Избравшие первую дорогу, то есть уехавшие, либеральные, глобальные граждане – в тех редких случаях, когда разговаривают с оставшимися по принципиальным соображениям, – полны ядовитого скепсиса.
– Ну вы же понимаете, что всё равно всё разворуют? Вам нравится это бессмысленное бормотание, эта болтовня из программы «Международная панорама» полувековой давности? Вы правда верите в то, что Америка завтра развалится, а доллар обесценится? Вы верите, что у современной России есть своя таинственная нравственность и духовность, традиционные ценности, на которые покушается гнилой Запад? А вы не пробовали узнать, сколько чемоданов, нет, самолётов с деньгами попрятано по всему миру у любителей этой духовности, и сколько родственников они отправили навстречу моральному разложению, чтобы те были поближе к Лондону и Парижу, к яхтам и Альпам, и подальше от вас? Вам-то зачем это всё, если поверить, что вы всерьёз?
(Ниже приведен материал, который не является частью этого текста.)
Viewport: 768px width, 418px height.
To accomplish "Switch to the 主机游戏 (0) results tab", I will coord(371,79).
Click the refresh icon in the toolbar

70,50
И невозможно объяснить этим когда-то милым людям, что ты поддерживаешь не жуликов с чемоданами, и не агитационные разговоры из телевизора про духовность, а что-то другое. Трудно объяснить, что жизнь у себя дома, и жизнь хотя бы в относительном единстве с той родиной и тем народом, которые были даны тебе судьбой, – эта жизнь не сводится к набору приятных имён и точных фраз, к наличию харизматичных и неподкупных чиновников на нужных местах или политиков, умеющих вести дела мудро, аккуратно и решительно. Что Россия – больше и важнее этих, несомненно, правильных, но всё-таки фатально мелких критических соображений. И что нужно уметь игнорировать – иногда преодолевать, иногда обходить, а то и просто терпеть, – скверные стороны нашей реальности, чтобы уравновешивать их тем, чего хочешь ты сам.
Как это делал Александр Солженицын, который из идиллического Вермонта вернулся буквально в зону социального распада, где правили алкоголики, мошенники и деграданты, чтобы упрямо заниматься чем-то своим: писать самому и публиковать других, создать музей и библиотеку, учредить премию, советовать то, что будет понято государством через многие годы, да и то кое-как.
Как это делал Эдуард Лимонов, который из романтического Парижа вернулся в тот же грязный и необаятельный мир девяностых, где была востребована только наивная, полубандитская мечта о великой загранице, – вернулся и принял всё, включая аресты, запреты, тюрьму и тотальную неблагодарность, но не отчаялся, а создал, помимо книг, целое молодёжное поколение, которое теперь, когда официозные активисты прошлых лет куда-то попрятались, добровольно отправилось в окопы Донбасса.
Как это делают множество известных и неизвестных нам лиц, которые не обращают внимания на глупость, жадность и подлость казёнщины – точнее сказать, обращают, но не слишком отвлекаются на эти пакости, – и продолжают работать кто на тыл, кто на фронт, – реставрируют церкви, заботятся о городах, помогают солдатам, спасают детей, ухаживают за тем, что у них под рукой, что им доступно.
Любят родину вопреки – всему тому, что мы знаем наизусть, но так и не знаем, как от этого несчастья избавиться.
И не нужно притворяться, будто это лёгкое, безмятежное дело – любить вопреки. Нет, оно такое же неблагодарное, как и восхождение на скользкую, состоящую словно бы из одних камней и колючек гору.
Но там, наверху, куда ещё надо добраться – и Бог знает, получится ли, – что-то есть. Что-то прекрасное.
И это значит, что все усилия – того стоят.